岡山市内から1時間のドライブで雲海の世界へ【備中松山城】

「岡山に、雲海に浮かぶお城が見られる場所がある」。そう聞いて、さっそく自分の目で確かめに行くことにした。その「場所」とは、岡山県高梁市にある知る人ぞ知る名城 「備中松山城」。

「日本三大山城」でもあるこのお城は、雲海が見られることで有名になり、国内外から多くの城好きが訪れているという。なお、江戸時代からの天守閣が現存するお城は全国で12あるが、そのうち山城は「備中松山城」だけ。「日本のマチュピチュ」と呼ばれる「竹田城(兵庫県朝来市)」も多くの人が訪れているが、天守閣は存在しない。

「賀陽IC」から約1時間。「備中松山城展望台」へ

12月17日(日)、雲海に浮かぶ天守閣を見られることを期待して、朝7時に岡山自動車道「賀陽IC」のパーキングエリアに集合した。当日の天気は晴れ、気温は1度。三菱自動車が運営する「雲海出現NAVI」では、雲海の出現率が25%と少し不安な数字だったが、薄っすら雪化粧をした道をゆっくりとクルマを走らせた。約1時間のドライブでたどり着いたのは、高梁市にある備中松山城展望台だ。

一般社団法人高梁市観光協会の南賀隆さんによると「11月は18回、雲海が見ることができ、その確率は60%。12月に入ると出現率が落ちるが行ってみないとわからない。12月は凍結の可能性もあるので、ノーマルタイヤで来るなら11月がベスト」と事前に聞いていた。見られるかどうかは運次第である。

雲海の発生は、前日に雨が降って水蒸気を蓄えている状況で、夜は気温が下がることが条件。太陽が上がってくるごとに大気が温められ、雲が発生するというメカニズムだ。しかし、雲が発生したとしても、風があると流されるので、風速3m以上の風があるとなくなってしまうという。

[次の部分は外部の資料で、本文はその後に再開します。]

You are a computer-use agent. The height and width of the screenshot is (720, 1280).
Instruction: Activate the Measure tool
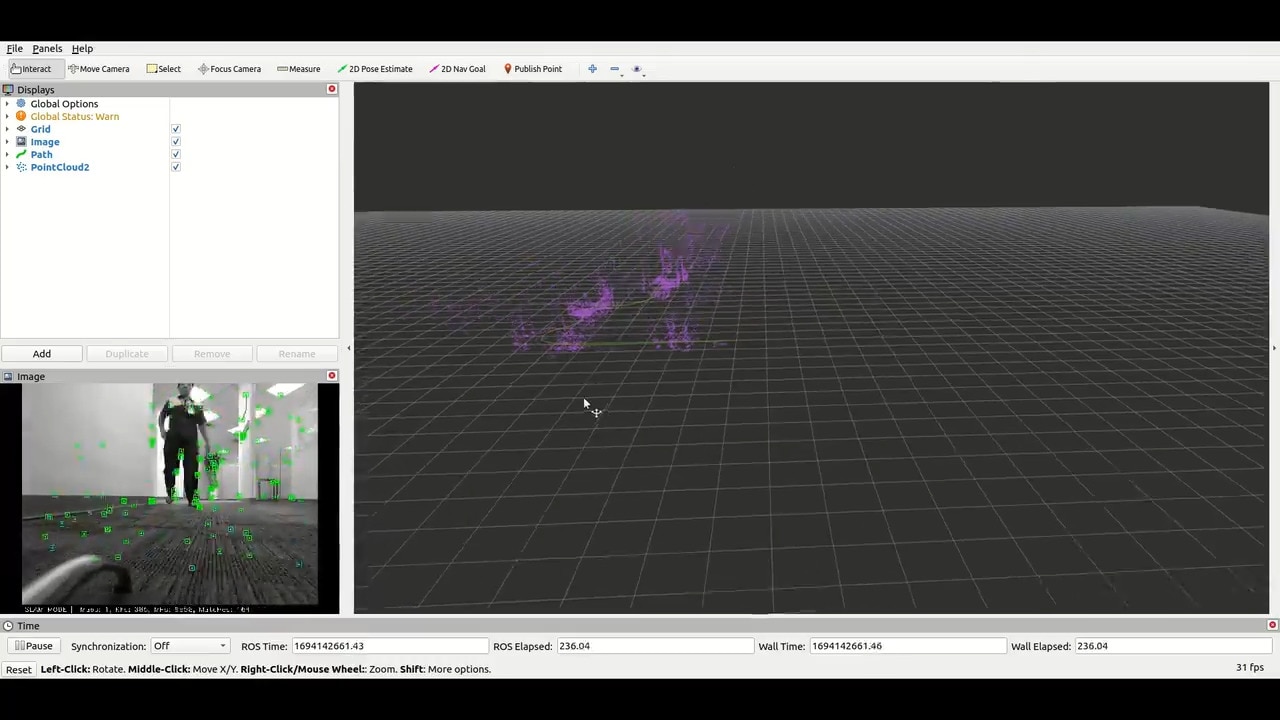pos(298,68)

クルマを走らせると、雲海を見る前に思わぬ歓迎を受けることになった。道路上に30頭以上のニホンザルが現れたのだ。これは車外には出ない方がいいだろう。備中松山城のある臥牛山(がぎゅうざん)は、1956(昭和31)年に天然記念物臥牛山のニホンザル生息地として指定を受け、1991(平成3)年まで自然動物園があった。南さんによると「現在150頭ほど生息していて、朝は展望台近くに集まっていることもが多い」とのこと。

雲海に浮かぶ天守閣は見られたのか?

展望台の近くには県内・県外ナンバーのクルマやタクシーが並ぶ。いよいよ目的地に到着だ。備中松山城にかかった雲海と、その下に沈む高梁市中心部を待ち望んで展望台へ上がる。しかし……。

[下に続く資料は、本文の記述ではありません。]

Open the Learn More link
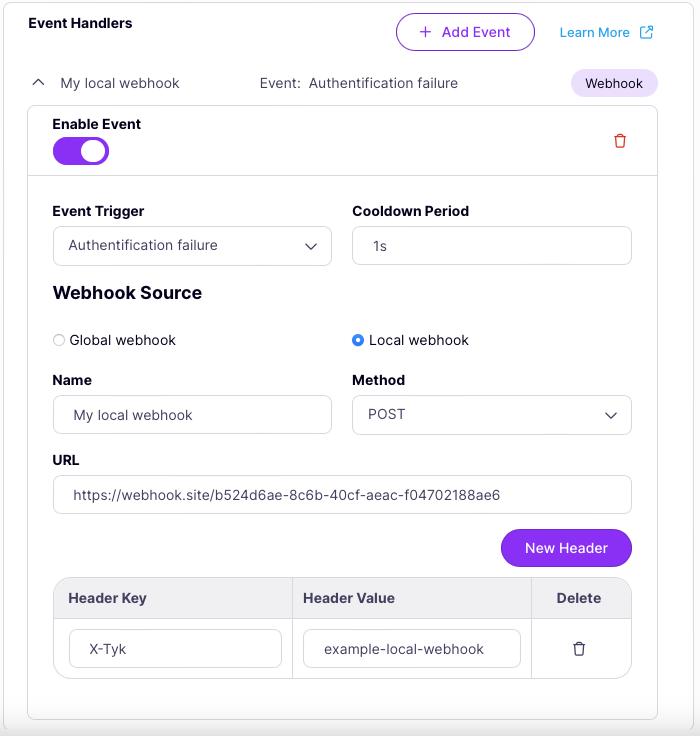 tap(594, 32)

そこには白く染まった高梁市内と、くっきりと見える備中松山城が。やはり、雲海はそう簡単に遭遇できるものではないのだ。奈良県からやってきた男性は、朝6時から2時間も待ったという。後日、高梁市観光協会の南さんからこんな写真を送っていただいた。

写真:一般社団法人高梁市観光協会
写真:一般社団法人高梁市観光協会
写真:一般社団法人高梁市観光協会
写真:一般社団法人高梁市観光協会

この写真は、我々が訪れる2日前のものだそう。ちょっとしたタイミングや運が明暗を分ける。ちなみに、雲海を見られる可能性の高い11月には「場所取りが大変なくらいの人が訪れる」と南さんは言う。

雲海は見ることができなかったが、高梁の素晴らしい自然と澄み切った空気を味わうことができ、来年11月にもう一度ここへやってくることを心に決めて帰路に着いた。ノーマルタイヤで来れるのに冬を思う存分味わえる、くれぐれも12月ではなく11月に。